Handwritting Data provided by professor's DataBase and Emnist.
We use anaconda and jupter to design our project01 code.
The version of import packages used in this project are in the following.
(1)Numpy 1.15.4
(2)scikit-image 0.19.2
(3)OpenCV 3.4.2
(4)scikit-learn 0.14.0
This method is based on the KNN classifier with HOG feature extraction technique.
In test.py, the default trainning dataset is called "Project01_Train_Dataset.npy" and it will be used as training dataset in the model_generate function. If you want to change dataset for trainning, you need to chnage the path in it.
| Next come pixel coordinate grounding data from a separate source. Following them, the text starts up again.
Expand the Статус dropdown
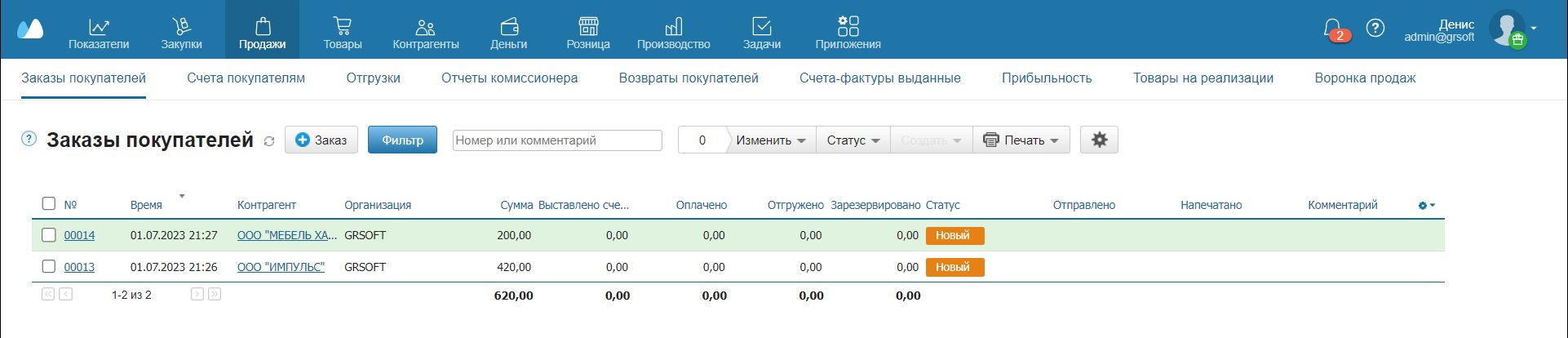Viewport: 1568px width, 338px height. point(853,140)
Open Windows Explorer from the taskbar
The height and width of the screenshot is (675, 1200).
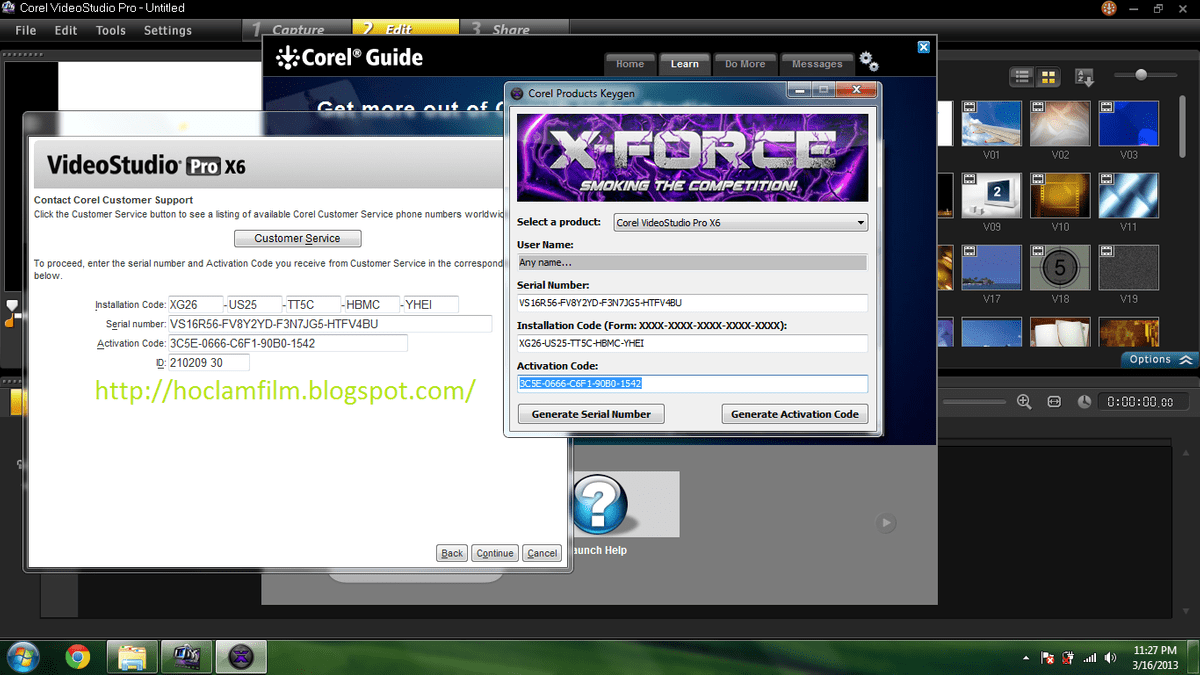pyautogui.click(x=132, y=657)

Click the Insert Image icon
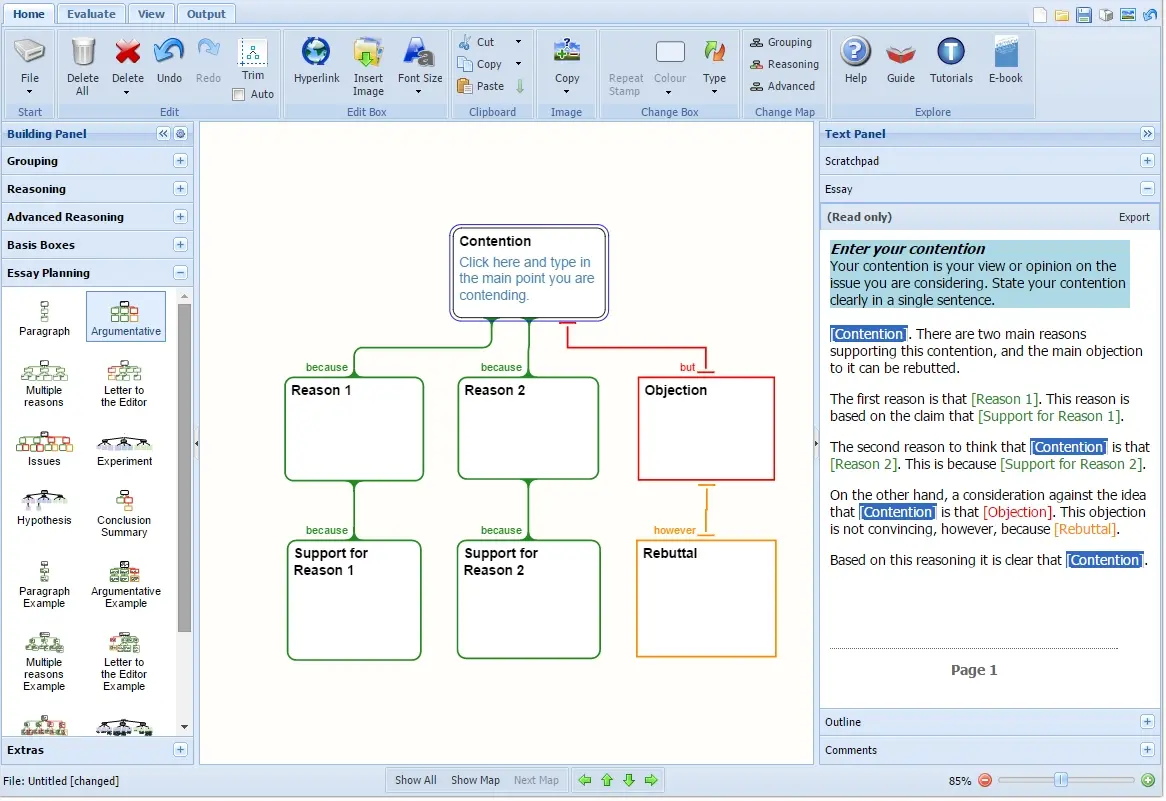pyautogui.click(x=368, y=54)
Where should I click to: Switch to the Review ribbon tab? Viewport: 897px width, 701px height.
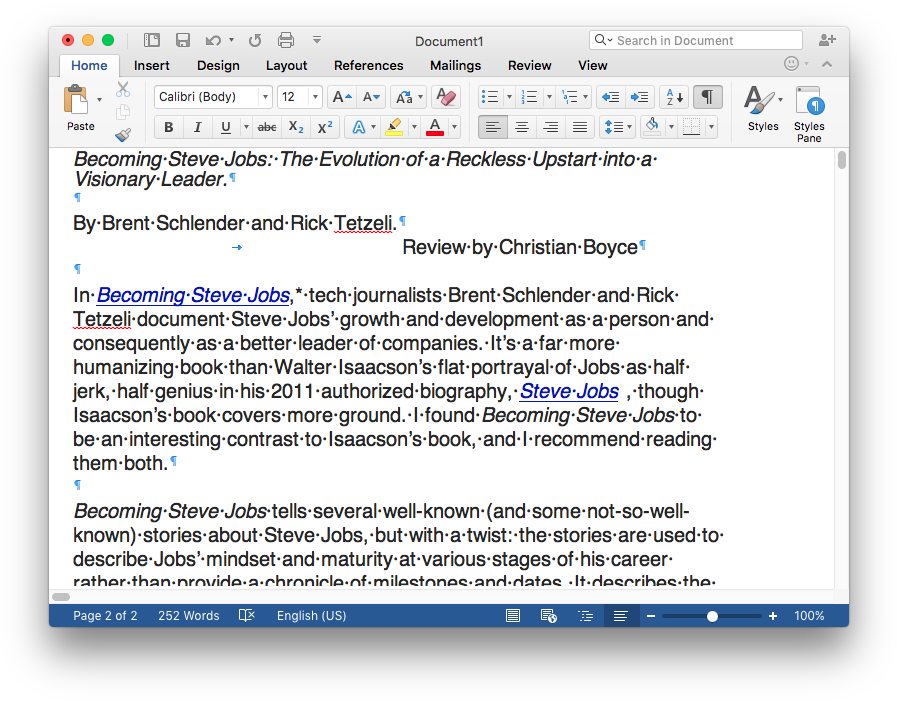tap(529, 66)
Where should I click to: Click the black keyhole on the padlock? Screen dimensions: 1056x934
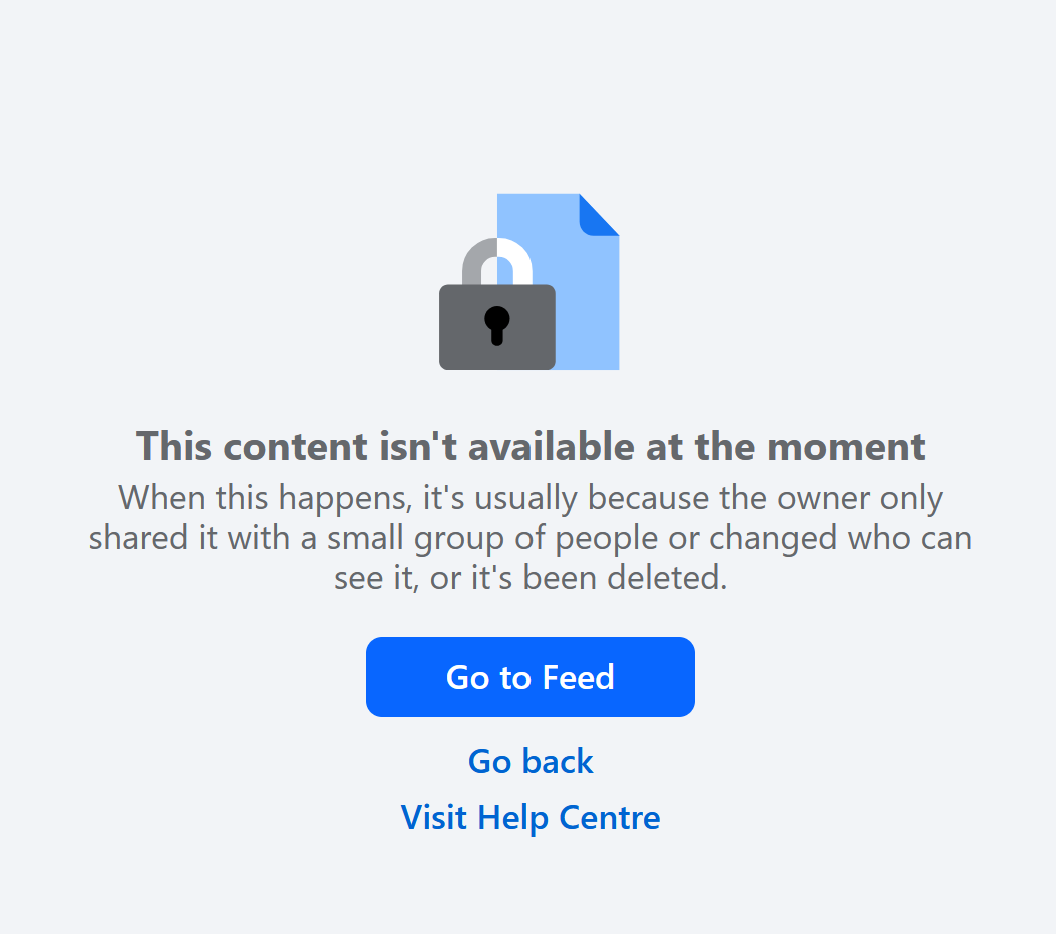(x=497, y=325)

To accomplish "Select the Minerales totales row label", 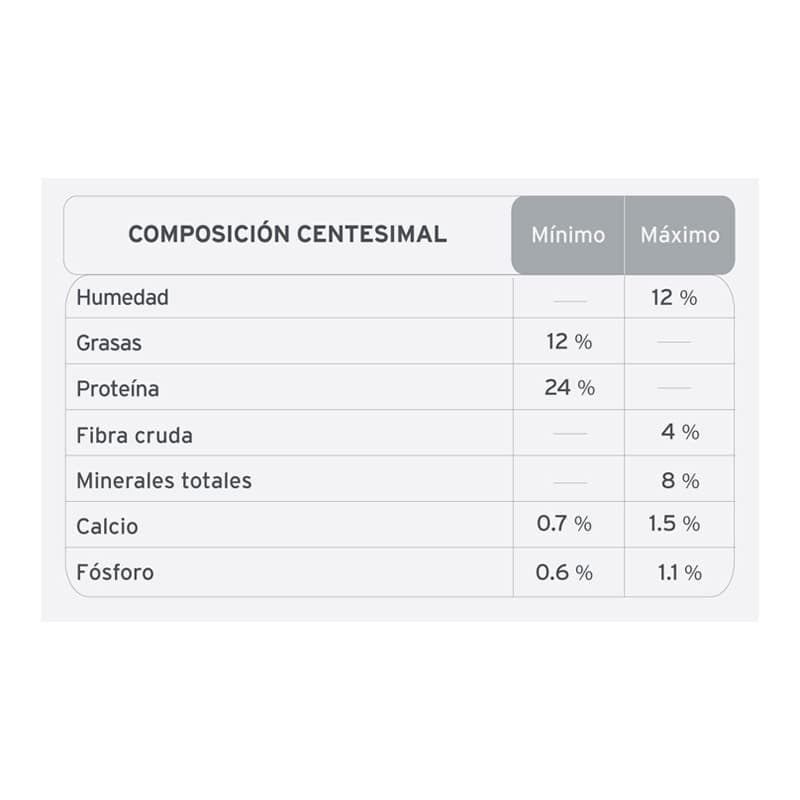I will [x=164, y=481].
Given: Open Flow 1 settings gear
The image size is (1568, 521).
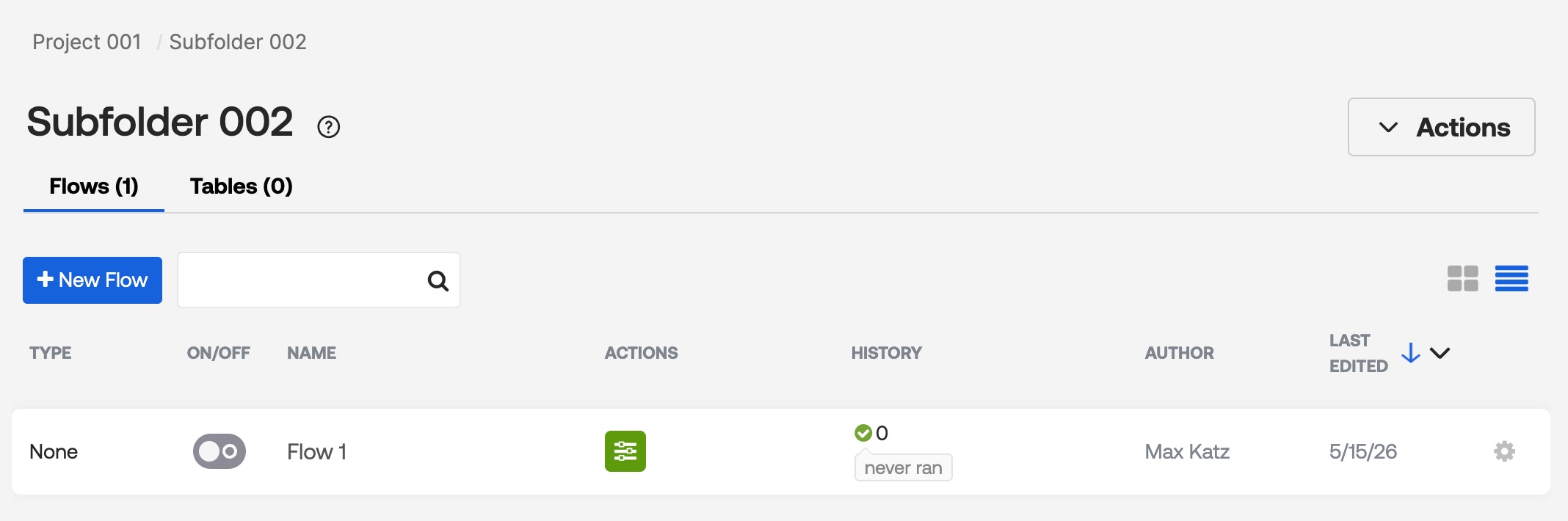Looking at the screenshot, I should (x=1504, y=451).
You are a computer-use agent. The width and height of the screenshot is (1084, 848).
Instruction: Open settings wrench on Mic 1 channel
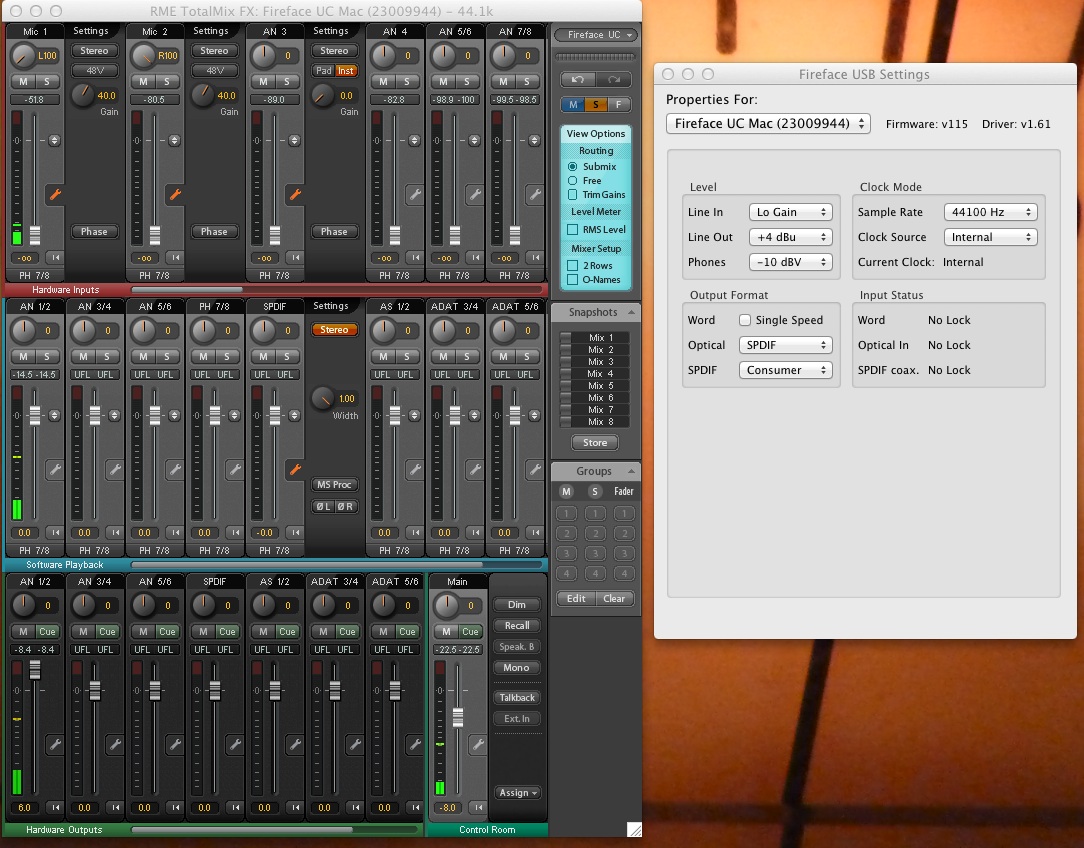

In this model generate function, there are three types of model you can generate.
If you put model_select=0 in model_generate(model_select=0), the model will be KNN method with Euclidean distance with K=2.
If you put model_select=1 in model_generate(model_select=1), the model will be KNN method with Manhattan distance with K=2.
If you put model_select=2 in model_generate(model_select=2), the model will be SVM method.
Default generated model is KNN method with Euclidean distance. Recommended model is KNN method, the accuracy is about 99%. SVM has 90% accuracy.
In cmd, you can type "python test.py Tested_data.npy out" for generating out.npy. out.npy is the outcome of Tested_data.npy.